Ik had behoefte aan contacten en wilde graag iets terugdoen en zelf punten verdienen. Ik mocht beginnen met helpen aan de balie, maar bonnen schrijven was moeilijk. Toen zag ik het naaiatelier en vroeg aan Mien of ik daar mocht werken. Ik moest eerst een proeflapje maken om te laten zien wat ik kon. Toen kon ik meteen beginnen!
Er kwam een keer een vrouw binnen en ik ging met haar in onze eigen taal praten. Toen zei Mien; ‘Iedereen is hier welkom, maar de Ruilwinkel is Nederland in het klein, dus we moeten allemaal Nederlands praten.’ Ik dacht; ‘wat een strenge baas’, maar later vond ik het goed en ging ik steeds beter Nederlands praten.
Ik heb ook veel woorden geleerd van de klanten; mouw, rits, korter maken… Nu heb ik met iedereen goed contact en vind ik het fijn om mensen te helpen, want ik weet wat het is om weinig geld te hebben.
Op een dag viel bij mij thuis de afzuigkap van de muur op het fornuis. Ik kan veel zelf, maar dit kon ik niet oplossen. Toen heeft Mien een andere vrijwilliger gevraagd. Hij heeft de afzuigkap voor mij opgehangen. Heel fijn dat ik direct werd geholpen.

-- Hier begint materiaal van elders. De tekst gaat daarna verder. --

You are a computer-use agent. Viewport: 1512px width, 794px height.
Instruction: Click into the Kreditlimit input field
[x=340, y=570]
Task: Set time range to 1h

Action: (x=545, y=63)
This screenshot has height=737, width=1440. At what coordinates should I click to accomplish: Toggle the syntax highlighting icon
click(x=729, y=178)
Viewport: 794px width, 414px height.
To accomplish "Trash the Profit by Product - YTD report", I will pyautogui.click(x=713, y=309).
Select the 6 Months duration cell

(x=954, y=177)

Mijn dochter mocht stage lopen in de Ruilwinkel. Daarvoor heeft ze een getuigschrift gekregen voor school. Ja, de Ruilwinkel is belangrijk voor mij. Het gaat nu goed met ons; mijn dochter studeert en we hebben een huis gekregen. We wonen nu wel wat verder weg. En ik ben bezig met een cursus om aan betaald werk te komen. Toch wil ik graag naar de Ruilwinkel blijven komen, want het is hier vertrouwd; het voelt als mijn ouderlijk huis.”